Reuters looks at the Jewish residents of the West Bank, and doesn't like what it sees:
When God ordered Abraham to slaughter a son, the angel of the Lord stepped in at the last minute to stay his hand. Was it a test of faith, or had Abraham's imagination simply run away with him?

Scholars may differ, but to many Jewish settlers in the occupied West Bank, the story is as real as the airy heights and rocky slopes where Hebrew and Philistine armies clashed in biblical times, and where they live today.

This makes it hard to discuss rationally a resolution of the conflict between the Palestinians and Israel over its occupation of West Bank land since the 1967 Arab-Israeli war.

I the Reuters universe, there is only one "rational" resolution: to forcibly remove Jews from homes they lived in for decades, and that their ancestors lived in for millenia.
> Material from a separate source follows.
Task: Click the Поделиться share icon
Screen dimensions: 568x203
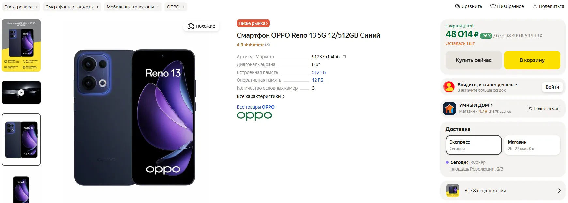Action: (x=535, y=6)
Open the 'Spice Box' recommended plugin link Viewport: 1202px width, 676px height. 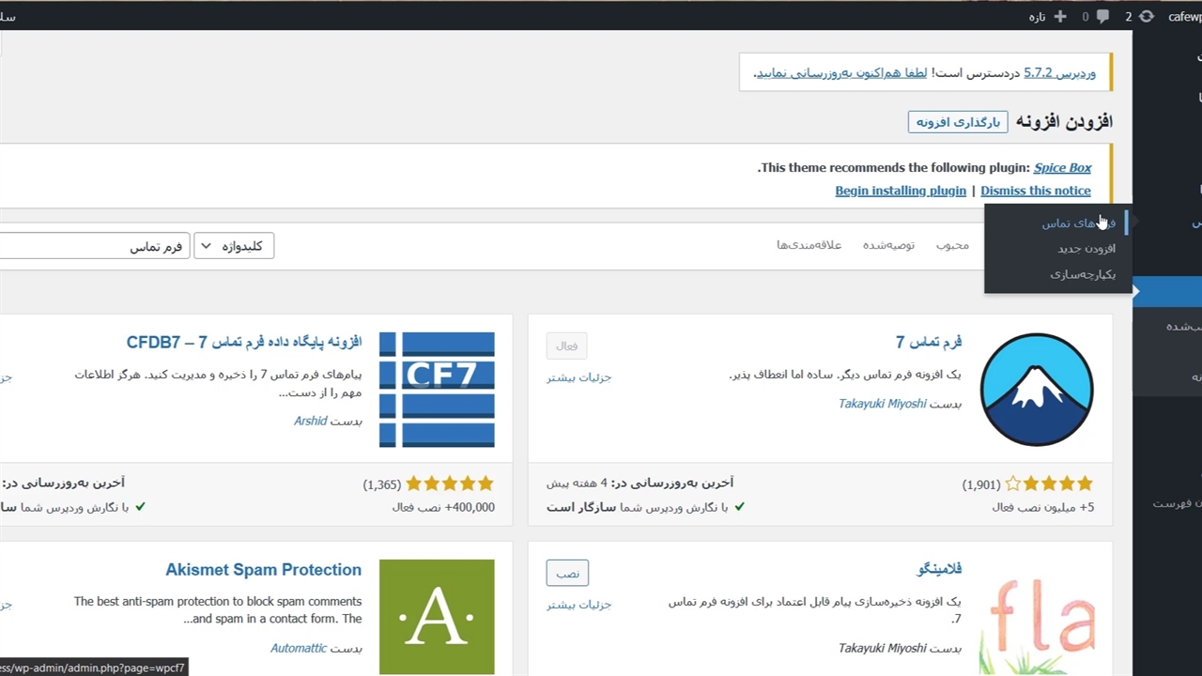coord(1062,168)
It is so obvious to these smug, condescending journalists to look down upon people who live there today, who have a real and undying love of their land that has lasted for thousands of years, and airily declare that their desires and beliefs and lifestyle is "irrational".

Never will you hear Reuters declare Islamic beliefs as being so weird as to make it impossible to speak rationally with a Muslim. For Reuters, peaceful religious Muslims are worthy of praise and will not be questioned; but peaceful religious Jews are inherently irrational and suspect.

Settlers deny their towns are an illegal obstacle to peace. On a tour they organized this week to redress a negative image in foreign media, they cited scripture going back 3,500 years to explain why a land-for-peace swap was out of the question.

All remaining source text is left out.